**Assigned task:** Please reproduce all of the listing below exactly and drop its images.

**Task inputs:**

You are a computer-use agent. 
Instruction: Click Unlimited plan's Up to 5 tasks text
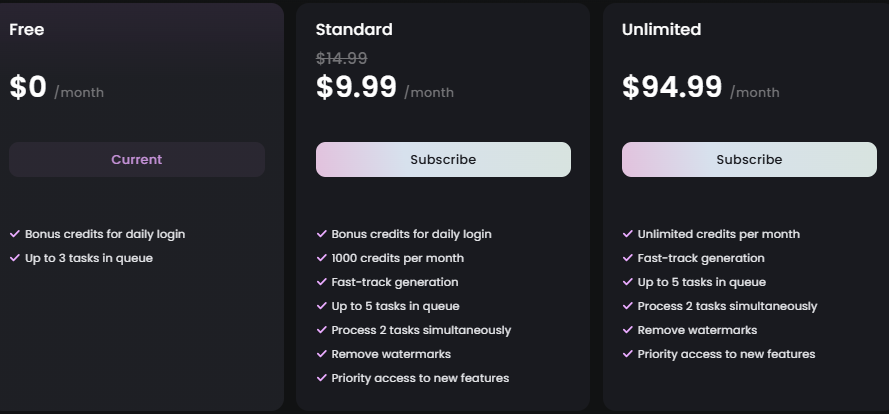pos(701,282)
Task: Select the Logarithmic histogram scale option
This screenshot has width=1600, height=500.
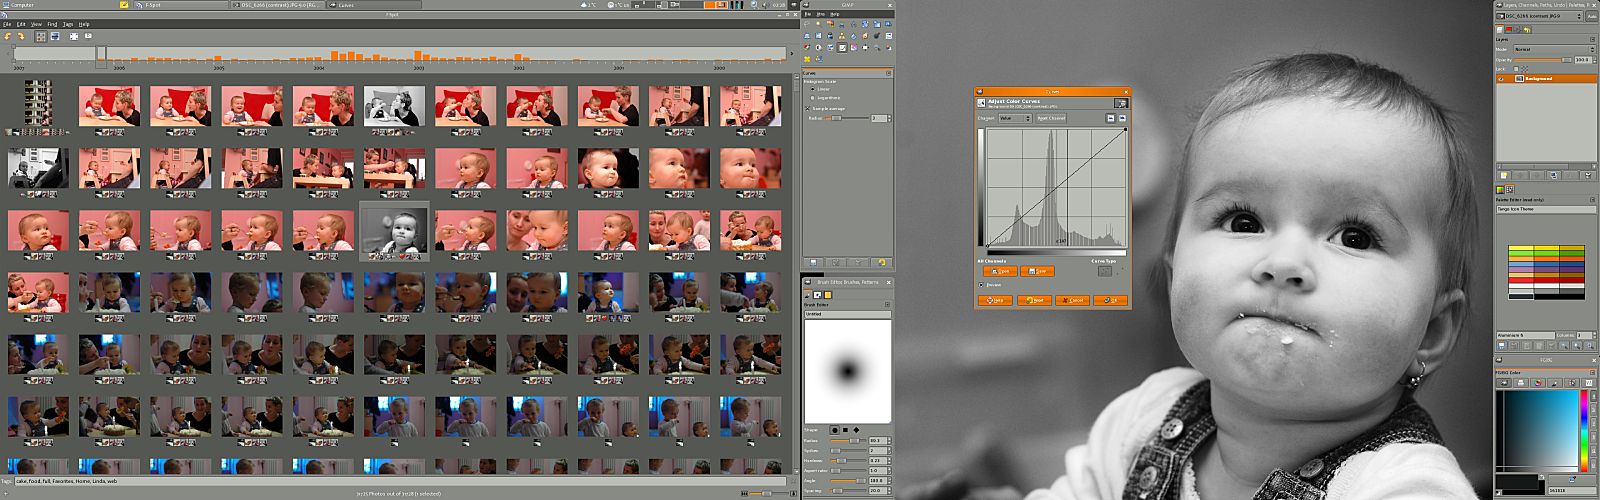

**Solution for this task:**
You are a computer-use agent. 
Instruction: Click Unlimited plan's Up to 5 tasks text
pos(701,282)
Task: Select the Logarithmic histogram scale option
This screenshot has width=1600, height=500.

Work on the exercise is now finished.